How about after Grass Pink Lake? "Oh yeah, we had to portage to the portage!" Yup! They also mentioned the mud flats. One of the guys had jumped into the muck on Tarn Lake and was up to his shoulders, pulling their canoe through. That would never have worked solo and I am glad I did what I did. I thanked the guys for quenching my curiosity.
I mentioned to them that I was camped on the portage and was going to carry my canoe over tonight and head up in the morning with my pack. They had no idea of the climb that they had ahead of them and I told him about it, a look of concern crossed both their faces. That aluminium canoe they had looked heavy! I bid the guys farewell and headed back to 'camp' then ate my chilli and prepared for the carry over.
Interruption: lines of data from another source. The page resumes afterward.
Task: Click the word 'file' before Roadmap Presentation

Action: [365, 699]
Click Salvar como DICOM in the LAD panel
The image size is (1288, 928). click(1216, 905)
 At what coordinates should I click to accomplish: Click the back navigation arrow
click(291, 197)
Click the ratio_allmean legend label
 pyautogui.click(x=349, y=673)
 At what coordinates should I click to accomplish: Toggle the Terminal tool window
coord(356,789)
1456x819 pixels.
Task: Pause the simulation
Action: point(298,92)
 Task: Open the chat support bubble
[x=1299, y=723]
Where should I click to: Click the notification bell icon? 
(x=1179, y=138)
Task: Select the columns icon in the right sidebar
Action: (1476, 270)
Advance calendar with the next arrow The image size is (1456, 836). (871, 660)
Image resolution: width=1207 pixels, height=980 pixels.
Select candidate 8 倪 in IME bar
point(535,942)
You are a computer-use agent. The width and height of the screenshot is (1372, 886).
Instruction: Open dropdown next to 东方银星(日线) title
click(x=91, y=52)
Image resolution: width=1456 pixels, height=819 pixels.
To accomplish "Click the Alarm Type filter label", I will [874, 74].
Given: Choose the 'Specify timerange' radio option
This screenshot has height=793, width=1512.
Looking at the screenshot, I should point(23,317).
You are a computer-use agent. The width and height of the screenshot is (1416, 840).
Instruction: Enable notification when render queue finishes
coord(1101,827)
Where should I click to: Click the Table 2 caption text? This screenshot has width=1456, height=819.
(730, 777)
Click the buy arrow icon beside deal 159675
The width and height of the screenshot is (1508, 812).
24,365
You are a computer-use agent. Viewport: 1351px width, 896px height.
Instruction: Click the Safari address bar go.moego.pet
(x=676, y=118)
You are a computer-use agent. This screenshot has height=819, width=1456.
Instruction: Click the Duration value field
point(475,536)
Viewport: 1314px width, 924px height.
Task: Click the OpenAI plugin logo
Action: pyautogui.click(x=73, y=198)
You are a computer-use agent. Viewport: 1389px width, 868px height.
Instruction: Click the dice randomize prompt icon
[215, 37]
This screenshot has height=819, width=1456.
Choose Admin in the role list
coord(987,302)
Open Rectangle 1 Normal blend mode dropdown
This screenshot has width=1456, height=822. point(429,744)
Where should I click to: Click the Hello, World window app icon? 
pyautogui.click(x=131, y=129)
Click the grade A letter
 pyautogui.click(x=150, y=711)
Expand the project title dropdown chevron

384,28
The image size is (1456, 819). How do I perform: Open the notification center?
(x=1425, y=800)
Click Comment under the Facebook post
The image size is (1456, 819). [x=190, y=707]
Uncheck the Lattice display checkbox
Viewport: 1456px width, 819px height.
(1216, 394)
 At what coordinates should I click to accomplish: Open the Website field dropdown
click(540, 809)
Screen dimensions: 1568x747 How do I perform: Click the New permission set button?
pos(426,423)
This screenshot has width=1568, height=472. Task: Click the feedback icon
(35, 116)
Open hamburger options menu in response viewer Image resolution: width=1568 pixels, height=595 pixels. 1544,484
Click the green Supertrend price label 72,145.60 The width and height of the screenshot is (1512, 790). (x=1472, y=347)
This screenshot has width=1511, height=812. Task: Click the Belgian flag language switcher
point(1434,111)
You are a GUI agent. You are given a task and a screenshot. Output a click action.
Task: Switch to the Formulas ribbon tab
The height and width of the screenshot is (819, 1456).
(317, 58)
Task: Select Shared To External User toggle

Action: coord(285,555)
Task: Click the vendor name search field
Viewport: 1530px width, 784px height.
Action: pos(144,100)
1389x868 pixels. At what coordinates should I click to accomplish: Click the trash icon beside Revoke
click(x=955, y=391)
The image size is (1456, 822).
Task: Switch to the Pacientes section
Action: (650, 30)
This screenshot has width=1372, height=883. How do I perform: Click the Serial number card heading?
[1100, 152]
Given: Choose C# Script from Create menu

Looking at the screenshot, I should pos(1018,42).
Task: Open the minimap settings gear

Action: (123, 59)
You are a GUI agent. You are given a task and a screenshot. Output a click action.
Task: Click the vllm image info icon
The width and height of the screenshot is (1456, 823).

At 6:50pm, I set off 'up' the trail - the 4,305m mountain portage to St. Andrews Lake. My goal was to carry-over the canoe, thus making my portage crossing the next morning and easy affair. I knew it was going to get dark soon so I had no ambitions about making it all the way to St. Andrews Lake. My plan was to make it as far as a logging road that was about 4/5th's of the way to the lake.
There's no pretty way to say this but the climb up from Tarn Lake is brutal! You are literally climbing up a mountain. For approximately 30 minutes I climbed non-stop up a twisting never-ending hill and I was chugging along at a respectable pace too. Right from the trail-head, the portage ascends becoming steep as one goes further up.
I feel that the climb though not shallow was not that steep either. It was just tough. For several minutes along the climb a mountain stream followed along-side the trail crisscrossing it as I went further up the mountain.
Despite the toughness of the ascent the trail itself was easy to follow, being well worn for the most part till I reached the top. It was there that the portage crossed several swampy areas. It was along these swampy zones that the lack of boardwalks made the crossing a gamble. During one of the longer crossings of about 25m in length, a rock that I had hopped onto rolled, sending me into knee deep mucky water. The other problem was that the light was fading, as the sun was setting.
At 8:10pm I finally arrived at the logging road. Crossing the road I continued on into a dark forest for another minute before finding a spot to hide the canoe in some bushes behind a few trees. I also had my day-pack and strung that up in a tree. Saving me from carrying the additional weight the next day. The day-pack contained one litre of fresh water and the last of my gorp. I marked the spot on the trail with a rock and turned around, heading back for camp.
Not five minutes into my return it became too dark to travel. I put on my headlamp and continued on, travelling through the now pitch-black forest as the headlamp illuminated my way. I had never travelled along a portage at night before and doing it solo on such a long trail was risky and I began to feel uncomfortable as I moved back along the trail. A bird of some sorts 'cawed' behind me, continuing for several minutes. The call sounded creepy.
I was moving quickly at a pace that was not conducive to night travel but once I hit the rocky, muddy sections of the mountain stream I had no choice but to slow down. The trail was easy to navigate though with only one large birch tree having blown-down. It was a fresh blow-down and I suspected it was from the thunderstorm of the night before.
Success! I arrived back at camp shortly after 9:00pm. The whole process taking just over two hours and a half hours, not bad! I climbed into my hammock and passed into an uneasy sleep.